Tiffany, 14, called the woman Mom, too—for real. She was the woman's birth daughter. The two-story blue-and-white Victorian that had unofficially become a haven for Aberdeen's teen runaways was in fact Tiffany's new home. She and Mom moved in two months earlier. Like Patty and Marcia, she too was from a divorced family; her dad had split with her mom and now lived in California with her brother and her grandparents. But Tiffany wasn't without "relatives"—she had lots of other brothers and sisters, as Mom called them, wandering in off the street. Strangers moved in and out or just flopped overnight in one of the upstairs bedrooms. They lolled around on the old couches while Mom scared up a bite to eat in the funky kitchen. A few did drugs as they listened to music, or watched TV or a video—one in particular, a dubbed copy of a film called Set It Off. As in: Set the guns off.

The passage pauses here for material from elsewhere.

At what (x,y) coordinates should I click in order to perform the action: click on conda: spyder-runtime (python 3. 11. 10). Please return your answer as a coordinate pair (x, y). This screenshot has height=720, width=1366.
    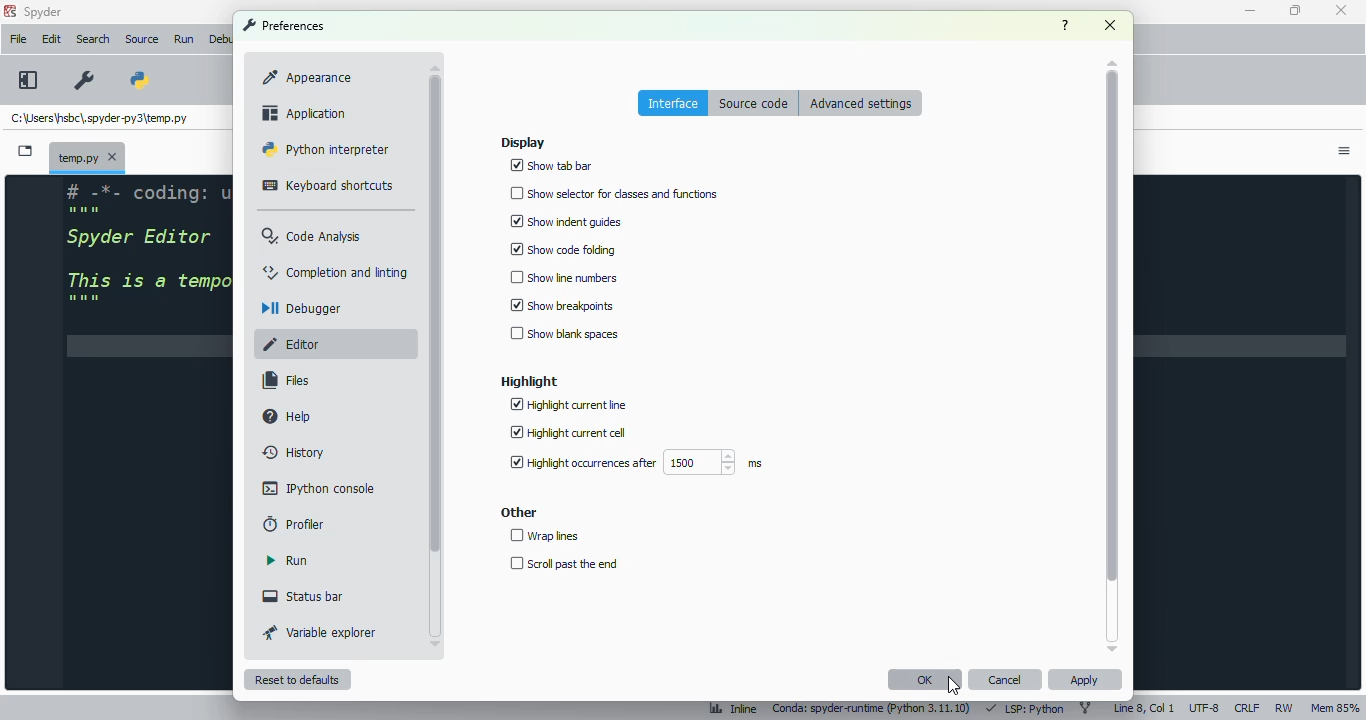
    Looking at the image, I should click on (871, 708).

The three toughened girls—one had shaved her head—watched the video endlessly. It stars Queen Latifah, Jada Pinkett, Vivica Fox, and Kimberly Elise as members of a black, four-girl robbery team in Los Angeles. They're poor, smoke a little dope, work as janitors, and feel wronged by society and murderous LA cops. Rash and vengeful, they resort to armed robbery. "Ain't nobody gonna get hurt, that's why this is the perfect crime. . . . " says Frankie, Fox's character. "We just takin' away from the system, it's fucking us all anyway." As upbeat music roars, they take over banks, waving guns, counting down the seconds, stuffing cash in garbage bags, making a clean getaway, celebrating: "$12,000 in 60 seconds!"
It was exciting and fun. The destitute, angry, younger white girls on East First could have seen themselves in Takashi Bufford's story despite its ultimate cautionary message that crime is no solution. But maybe Mom got them past that bromide. The girls would later say that after some screenings, Mom would give them a quiz: What did Cleo do wrong there? She took her eyes off the customers! Missteps like that could spoil a good Friday field trip.
Also rising anxiously that morning was Amber Wood, 20, who had moved in a month earlier. Her parents owned the headstone engraving company just down the street, but they'd had a falling out with Amber after she tried to pass a check forged from their business. It wasn't her first: She was arrested five times in 1997 for bad checks, forgery, and theft. A chunky young woman—5-8, 180, about the size of, say, Queen Latifah—with tattoos on her back, ankles, and hands, Amber was on parole for the bad check but wasn't making progress. She'd just been fired from her fish-packing job in Westport, and her parole officer in Montesano was upset. He was planning to issue an arrest warrant in the next few days to send her back to jail.